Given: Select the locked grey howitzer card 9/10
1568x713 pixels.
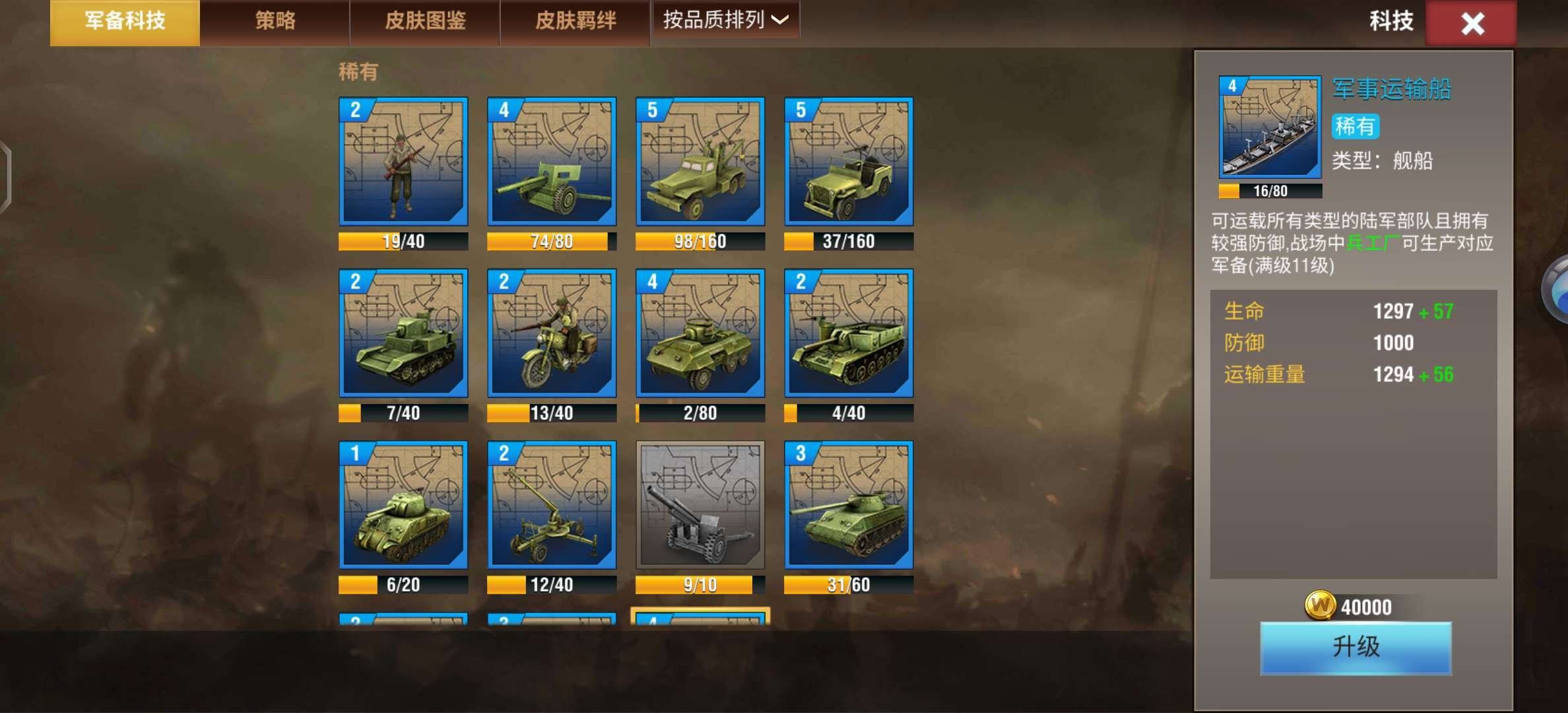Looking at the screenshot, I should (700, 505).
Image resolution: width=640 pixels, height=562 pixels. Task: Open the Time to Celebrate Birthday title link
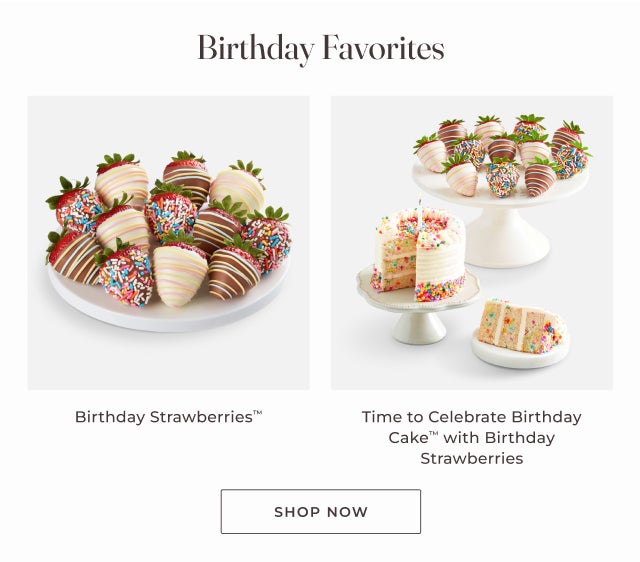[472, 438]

::::::::::

#### WORK INSTRUCTION
Please repeat the data above exactly as it appears, pictures excluded.

#### RESPONSE
Given: Select the locked grey howitzer card 9/10
1568x713 pixels.
Looking at the screenshot, I should (700, 505).
Image resolution: width=640 pixels, height=562 pixels. Task: Open the Time to Celebrate Birthday title link
[472, 438]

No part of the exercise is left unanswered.